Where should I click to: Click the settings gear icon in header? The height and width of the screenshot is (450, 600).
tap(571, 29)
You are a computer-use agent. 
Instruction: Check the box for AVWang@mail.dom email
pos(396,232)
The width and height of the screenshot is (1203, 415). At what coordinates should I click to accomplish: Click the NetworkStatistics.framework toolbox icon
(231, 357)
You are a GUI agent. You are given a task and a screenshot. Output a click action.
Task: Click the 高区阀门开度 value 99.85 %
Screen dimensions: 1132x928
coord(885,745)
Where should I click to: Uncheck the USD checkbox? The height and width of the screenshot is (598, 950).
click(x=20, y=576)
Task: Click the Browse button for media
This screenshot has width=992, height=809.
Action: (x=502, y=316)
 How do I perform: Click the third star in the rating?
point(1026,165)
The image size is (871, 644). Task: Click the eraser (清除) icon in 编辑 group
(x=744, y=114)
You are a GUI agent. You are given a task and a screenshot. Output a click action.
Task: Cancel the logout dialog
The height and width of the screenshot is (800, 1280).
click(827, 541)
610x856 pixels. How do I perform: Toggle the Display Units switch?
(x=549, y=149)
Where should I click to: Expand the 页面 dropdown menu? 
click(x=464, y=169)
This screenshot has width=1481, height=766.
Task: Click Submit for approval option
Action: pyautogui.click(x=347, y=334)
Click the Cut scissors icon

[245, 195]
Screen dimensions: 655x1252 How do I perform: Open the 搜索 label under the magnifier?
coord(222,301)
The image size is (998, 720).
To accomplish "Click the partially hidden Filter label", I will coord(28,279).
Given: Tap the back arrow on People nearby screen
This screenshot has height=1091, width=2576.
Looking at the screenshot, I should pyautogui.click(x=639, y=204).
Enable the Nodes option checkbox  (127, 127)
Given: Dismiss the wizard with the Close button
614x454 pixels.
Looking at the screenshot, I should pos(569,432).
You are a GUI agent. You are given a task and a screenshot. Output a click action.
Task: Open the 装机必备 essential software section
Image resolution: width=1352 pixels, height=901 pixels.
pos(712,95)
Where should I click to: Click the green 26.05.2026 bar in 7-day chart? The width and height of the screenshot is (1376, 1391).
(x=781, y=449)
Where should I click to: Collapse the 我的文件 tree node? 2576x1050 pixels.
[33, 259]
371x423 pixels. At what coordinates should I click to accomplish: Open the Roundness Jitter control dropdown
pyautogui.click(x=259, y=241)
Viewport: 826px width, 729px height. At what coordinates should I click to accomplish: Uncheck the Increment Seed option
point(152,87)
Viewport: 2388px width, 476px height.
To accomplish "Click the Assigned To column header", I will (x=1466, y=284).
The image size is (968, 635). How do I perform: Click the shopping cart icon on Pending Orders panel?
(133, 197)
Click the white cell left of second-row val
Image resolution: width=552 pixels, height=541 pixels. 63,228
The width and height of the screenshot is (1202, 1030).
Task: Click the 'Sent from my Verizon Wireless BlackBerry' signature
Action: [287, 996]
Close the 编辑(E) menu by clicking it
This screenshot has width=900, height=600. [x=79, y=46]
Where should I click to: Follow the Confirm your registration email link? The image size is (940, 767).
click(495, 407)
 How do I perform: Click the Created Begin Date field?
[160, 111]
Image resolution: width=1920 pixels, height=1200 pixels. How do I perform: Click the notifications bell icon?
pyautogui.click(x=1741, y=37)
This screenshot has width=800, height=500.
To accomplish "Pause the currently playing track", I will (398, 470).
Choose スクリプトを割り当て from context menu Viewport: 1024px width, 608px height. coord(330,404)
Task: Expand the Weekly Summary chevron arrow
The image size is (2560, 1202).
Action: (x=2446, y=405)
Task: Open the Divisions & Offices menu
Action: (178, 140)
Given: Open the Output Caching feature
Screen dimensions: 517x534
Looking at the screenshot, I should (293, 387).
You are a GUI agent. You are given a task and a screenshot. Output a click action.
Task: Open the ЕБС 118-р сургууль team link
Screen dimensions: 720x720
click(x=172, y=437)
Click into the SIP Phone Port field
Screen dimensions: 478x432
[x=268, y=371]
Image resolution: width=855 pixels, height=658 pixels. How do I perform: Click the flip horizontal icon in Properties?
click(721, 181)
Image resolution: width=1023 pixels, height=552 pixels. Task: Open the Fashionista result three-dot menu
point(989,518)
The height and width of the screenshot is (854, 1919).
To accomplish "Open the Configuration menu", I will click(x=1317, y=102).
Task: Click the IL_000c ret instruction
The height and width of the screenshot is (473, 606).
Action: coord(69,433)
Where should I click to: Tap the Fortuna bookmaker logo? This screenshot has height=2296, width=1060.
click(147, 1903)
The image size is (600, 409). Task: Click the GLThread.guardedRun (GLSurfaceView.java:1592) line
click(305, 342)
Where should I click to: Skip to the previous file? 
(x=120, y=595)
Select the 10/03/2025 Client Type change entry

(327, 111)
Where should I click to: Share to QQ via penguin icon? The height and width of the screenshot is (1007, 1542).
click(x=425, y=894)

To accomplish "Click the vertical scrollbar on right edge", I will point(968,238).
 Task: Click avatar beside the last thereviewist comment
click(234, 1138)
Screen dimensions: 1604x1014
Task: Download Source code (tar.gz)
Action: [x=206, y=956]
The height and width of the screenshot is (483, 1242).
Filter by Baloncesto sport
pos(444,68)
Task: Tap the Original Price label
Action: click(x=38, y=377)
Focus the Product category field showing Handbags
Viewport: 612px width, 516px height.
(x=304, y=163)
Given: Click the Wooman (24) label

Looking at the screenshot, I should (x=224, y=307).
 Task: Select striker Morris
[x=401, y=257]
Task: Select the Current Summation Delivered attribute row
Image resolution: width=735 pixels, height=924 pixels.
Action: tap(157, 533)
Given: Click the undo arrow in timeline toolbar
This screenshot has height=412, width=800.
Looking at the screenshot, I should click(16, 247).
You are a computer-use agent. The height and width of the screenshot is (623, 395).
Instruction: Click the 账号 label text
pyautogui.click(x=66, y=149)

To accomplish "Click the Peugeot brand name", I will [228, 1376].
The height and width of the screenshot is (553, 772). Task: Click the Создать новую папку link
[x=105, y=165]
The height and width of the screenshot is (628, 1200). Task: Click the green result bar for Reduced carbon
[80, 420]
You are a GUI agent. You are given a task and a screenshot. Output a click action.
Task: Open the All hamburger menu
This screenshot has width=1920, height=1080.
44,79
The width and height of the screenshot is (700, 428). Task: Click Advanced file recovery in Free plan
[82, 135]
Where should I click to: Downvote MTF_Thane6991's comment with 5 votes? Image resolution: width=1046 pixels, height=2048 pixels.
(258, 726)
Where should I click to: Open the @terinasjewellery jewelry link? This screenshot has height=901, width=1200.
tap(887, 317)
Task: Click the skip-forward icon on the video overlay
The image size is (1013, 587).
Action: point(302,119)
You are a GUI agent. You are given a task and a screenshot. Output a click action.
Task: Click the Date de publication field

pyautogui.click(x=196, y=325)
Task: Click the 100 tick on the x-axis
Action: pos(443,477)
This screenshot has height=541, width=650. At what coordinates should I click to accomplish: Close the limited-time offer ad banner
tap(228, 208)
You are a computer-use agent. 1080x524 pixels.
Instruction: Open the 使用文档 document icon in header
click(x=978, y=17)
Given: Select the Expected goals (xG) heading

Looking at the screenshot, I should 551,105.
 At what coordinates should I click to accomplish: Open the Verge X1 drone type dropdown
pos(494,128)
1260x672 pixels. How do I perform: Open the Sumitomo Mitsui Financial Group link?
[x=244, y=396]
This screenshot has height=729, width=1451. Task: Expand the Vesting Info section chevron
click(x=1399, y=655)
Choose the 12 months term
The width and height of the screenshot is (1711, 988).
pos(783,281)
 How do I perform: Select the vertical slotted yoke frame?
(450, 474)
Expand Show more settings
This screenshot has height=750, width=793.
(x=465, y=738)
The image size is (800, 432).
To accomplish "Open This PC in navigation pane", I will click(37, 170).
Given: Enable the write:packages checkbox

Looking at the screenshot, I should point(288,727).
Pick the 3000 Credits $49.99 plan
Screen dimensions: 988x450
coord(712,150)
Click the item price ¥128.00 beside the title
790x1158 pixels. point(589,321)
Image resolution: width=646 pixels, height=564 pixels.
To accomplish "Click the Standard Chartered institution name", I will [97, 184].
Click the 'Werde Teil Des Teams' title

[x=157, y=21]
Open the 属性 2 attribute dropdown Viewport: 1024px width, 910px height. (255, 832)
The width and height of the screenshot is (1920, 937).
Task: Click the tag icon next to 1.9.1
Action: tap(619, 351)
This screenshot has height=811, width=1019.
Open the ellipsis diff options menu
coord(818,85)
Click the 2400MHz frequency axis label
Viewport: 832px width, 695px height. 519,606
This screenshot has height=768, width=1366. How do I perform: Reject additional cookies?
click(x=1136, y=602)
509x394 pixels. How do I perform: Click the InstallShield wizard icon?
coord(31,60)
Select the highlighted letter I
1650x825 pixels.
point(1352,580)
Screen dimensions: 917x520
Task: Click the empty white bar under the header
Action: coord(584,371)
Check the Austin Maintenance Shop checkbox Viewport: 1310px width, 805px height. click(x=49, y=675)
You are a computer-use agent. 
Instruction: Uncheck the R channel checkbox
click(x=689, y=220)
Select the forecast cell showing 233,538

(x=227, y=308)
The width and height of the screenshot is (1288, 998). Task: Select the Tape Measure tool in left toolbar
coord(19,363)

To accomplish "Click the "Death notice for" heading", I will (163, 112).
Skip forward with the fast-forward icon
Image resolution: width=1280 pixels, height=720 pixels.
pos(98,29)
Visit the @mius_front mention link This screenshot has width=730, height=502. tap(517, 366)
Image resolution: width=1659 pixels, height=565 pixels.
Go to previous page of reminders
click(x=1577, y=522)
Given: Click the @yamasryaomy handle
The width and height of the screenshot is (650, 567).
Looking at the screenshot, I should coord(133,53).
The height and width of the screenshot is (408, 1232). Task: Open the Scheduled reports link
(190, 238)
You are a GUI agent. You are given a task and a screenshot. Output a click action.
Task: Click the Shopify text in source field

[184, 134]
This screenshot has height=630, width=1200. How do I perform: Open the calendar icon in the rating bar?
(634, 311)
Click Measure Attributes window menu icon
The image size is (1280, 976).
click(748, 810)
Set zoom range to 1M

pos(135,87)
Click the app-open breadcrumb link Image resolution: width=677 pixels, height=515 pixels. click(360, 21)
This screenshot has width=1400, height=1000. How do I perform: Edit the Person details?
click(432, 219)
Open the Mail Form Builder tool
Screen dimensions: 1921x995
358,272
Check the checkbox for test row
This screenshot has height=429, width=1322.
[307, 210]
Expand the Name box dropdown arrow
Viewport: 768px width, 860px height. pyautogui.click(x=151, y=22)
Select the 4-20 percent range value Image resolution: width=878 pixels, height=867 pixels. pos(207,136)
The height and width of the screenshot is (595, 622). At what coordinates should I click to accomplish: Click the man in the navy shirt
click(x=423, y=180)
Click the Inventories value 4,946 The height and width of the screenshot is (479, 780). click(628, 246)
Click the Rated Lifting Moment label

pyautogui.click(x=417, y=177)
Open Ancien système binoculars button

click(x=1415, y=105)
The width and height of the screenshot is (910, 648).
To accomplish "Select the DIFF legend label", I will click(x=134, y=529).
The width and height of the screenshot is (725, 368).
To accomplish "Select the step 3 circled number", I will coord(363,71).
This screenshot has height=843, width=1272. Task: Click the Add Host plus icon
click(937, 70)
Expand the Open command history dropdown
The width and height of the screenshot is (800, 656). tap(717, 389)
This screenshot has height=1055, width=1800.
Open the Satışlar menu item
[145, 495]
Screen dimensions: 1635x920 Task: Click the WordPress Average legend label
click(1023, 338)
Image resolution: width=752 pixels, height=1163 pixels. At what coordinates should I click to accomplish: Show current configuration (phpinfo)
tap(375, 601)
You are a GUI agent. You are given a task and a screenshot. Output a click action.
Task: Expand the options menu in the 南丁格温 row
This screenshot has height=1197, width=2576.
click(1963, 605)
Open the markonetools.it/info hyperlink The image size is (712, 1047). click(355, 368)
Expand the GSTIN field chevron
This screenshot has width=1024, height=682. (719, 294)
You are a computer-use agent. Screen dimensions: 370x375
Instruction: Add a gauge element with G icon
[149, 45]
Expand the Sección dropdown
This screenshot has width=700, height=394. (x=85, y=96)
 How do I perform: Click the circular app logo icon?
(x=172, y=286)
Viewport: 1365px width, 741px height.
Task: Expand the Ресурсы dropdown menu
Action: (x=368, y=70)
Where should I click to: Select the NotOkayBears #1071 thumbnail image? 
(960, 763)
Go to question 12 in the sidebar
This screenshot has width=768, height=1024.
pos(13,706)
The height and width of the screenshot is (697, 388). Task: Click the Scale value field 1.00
----------
Instructions for the task: Filter the listing above for lines with the word "will", and copy each one you find.

Response area:
To accomplish "Click the partially hidden Filter label", I will coord(28,279).
To accomplish "Click the Assigned To column header", I will (x=1466, y=284).
To accomplish "Pause the currently playing track", I will (398, 470).
To accomplish "Open the Configuration menu", I will click(x=1317, y=102).
To accomplish "Click the vertical scrollbar on right edge", I will point(968,238).
To accomplish "Click the Peugeot brand name", I will [228, 1376].
To accomplish "Open This PC in navigation pane", I will click(37, 170).
To accomplish "Click the Standard Chartered institution name", I will [97, 184].
To accomplish "Click the "Death notice for" heading", I will (163, 112).
To accomplish "Select the DIFF legend label", I will click(x=134, y=529).
To accomplish "Select the step 3 circled number", I will coord(363,71).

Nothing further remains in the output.